Thanks again for all help.

I think it's best if I first take some time to experiment a little before asking a lot of advice. That probably means my first algorithm will be a bit far from optical but then I have at least some knowledge about the need for increase (tough as I already know it is NP complete, it probably can use every optimalization).

I thought from a comment above that there could be a better algorithm if the values would be from a specified set, but probably this is not the case.

Yesterday I changed the units of the values from kg to g, meaning that I have only integers which are all module 250. Of course I could temporary divide them all by 250 (or multiplying with 4 considering the original kg unit).

This means the restrictions of set P are:
- (Foreach v: v in P: 250 <= v <= 20000)
(actually the following is even more restrictive:
(Foreach v: v in P: v is_elem_of { 250, 500, 750, 1000, 1250, 1500, 2000, 2500, 3000, 4000, 5000, 7500, 10000, 12500, 15000, 20000 }) but this might not help
- (Foreach v: v in P: v mod 250 = 0)
- P contains probably of multiple instances of the same value (e.g. the value 500 probably is in the set multiple times).
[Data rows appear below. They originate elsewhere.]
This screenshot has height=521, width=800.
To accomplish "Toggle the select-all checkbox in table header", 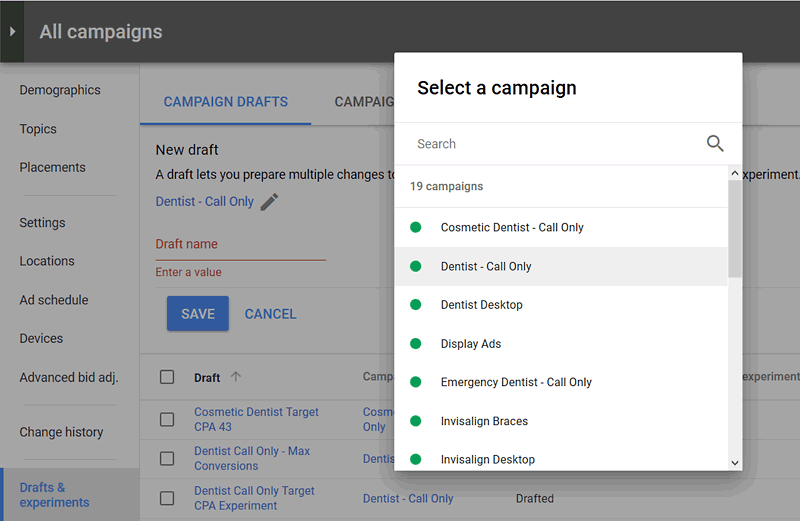I will click(x=167, y=377).
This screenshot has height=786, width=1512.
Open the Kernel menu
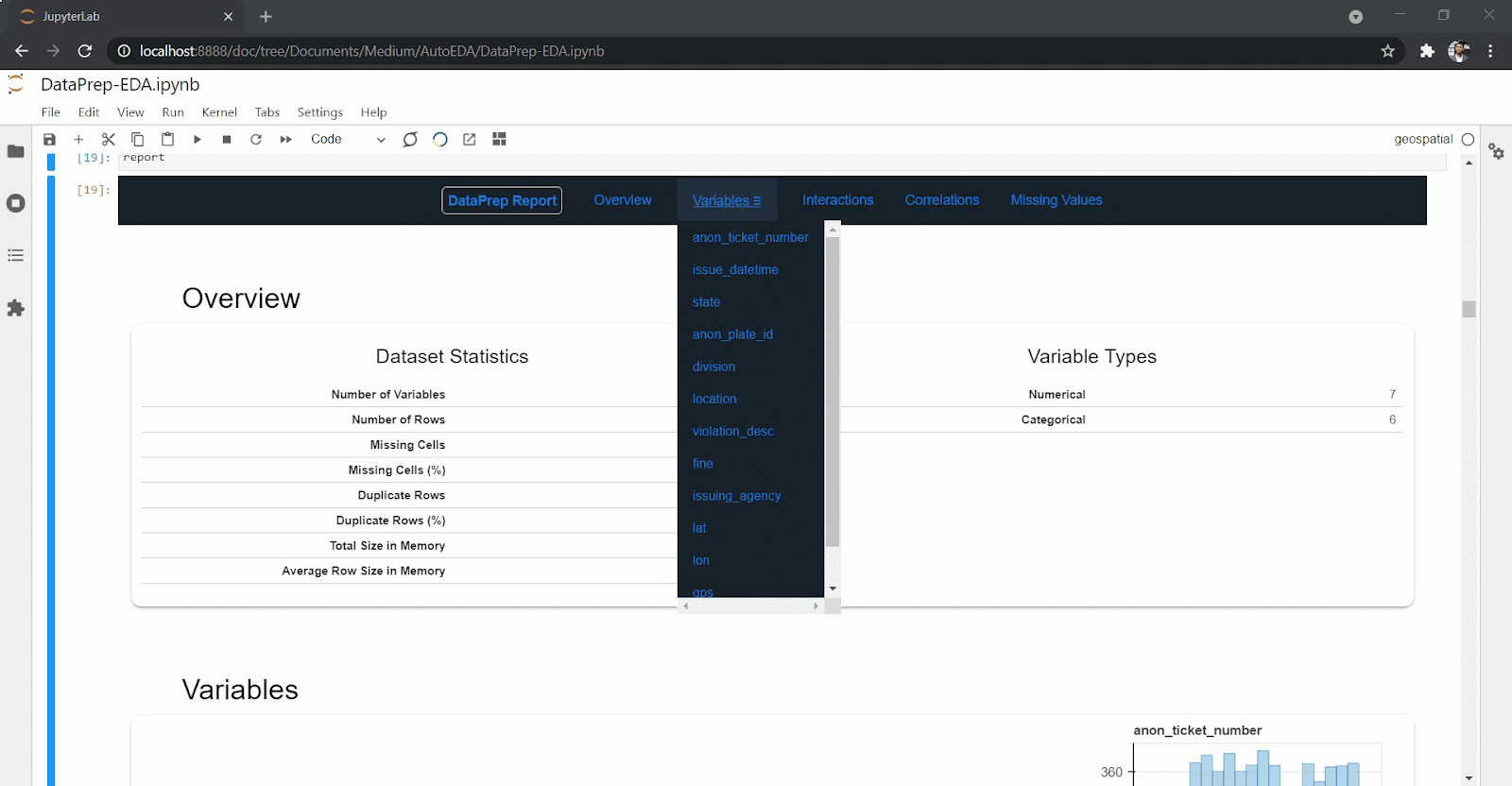coord(219,111)
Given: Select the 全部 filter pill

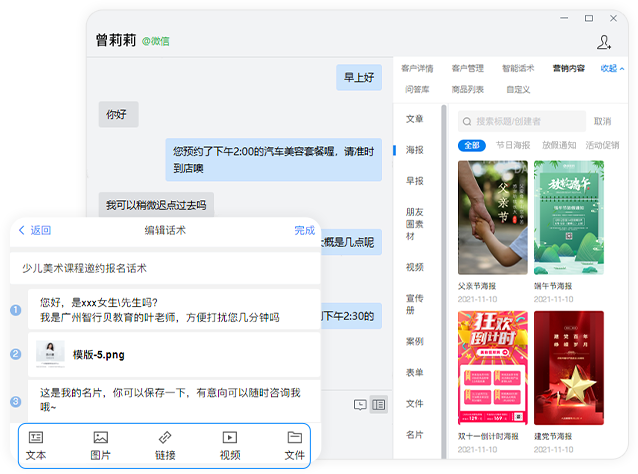Looking at the screenshot, I should pos(472,145).
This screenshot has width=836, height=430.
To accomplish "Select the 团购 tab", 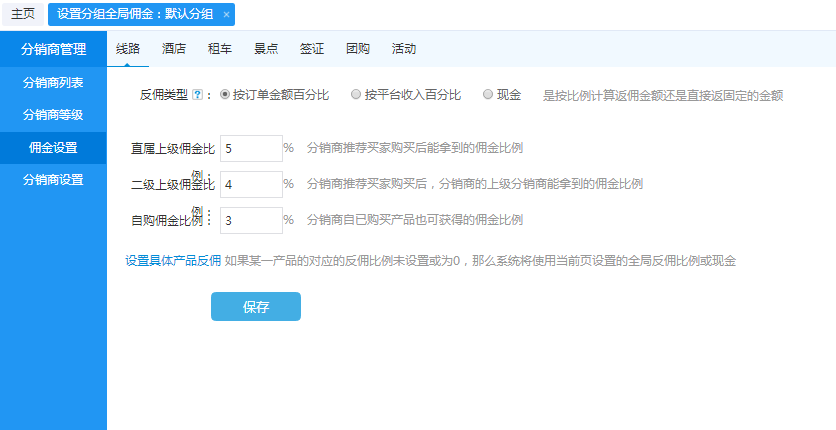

Probably this doesn't help either.

Hoempa: dankje voor je uitleg. Ik ga vanavond of in het weekend proberen om je info in een algoritme te gieten, wat er waarschijnlijk op neerkomt dat ik een soort tree maak (dus elk element in de ene set of de andere plaats en controleer of het nog valide is. Zo ja, ga ik door tot het laatste element geplaatst is, zo niet dan stop ik die branch. Dan wordt het een O((n-1)^2) algoritme (worst case).

Short translation: Looks like I have to put the biggest element in a set, and for eevery other element (from high to low) put in either one, continues if it doesn't fail, otherwise stop. If the set is completely split and still valid, then it's ok.

Btw, this O((n-1)^2) algorithm need to be applied a lot of times, because I want to call this algorithm for almost every possible subset too. And this algorithm needs to be executed a lot of times too ... guess I need a supercomputer to solve a at-first simple problem.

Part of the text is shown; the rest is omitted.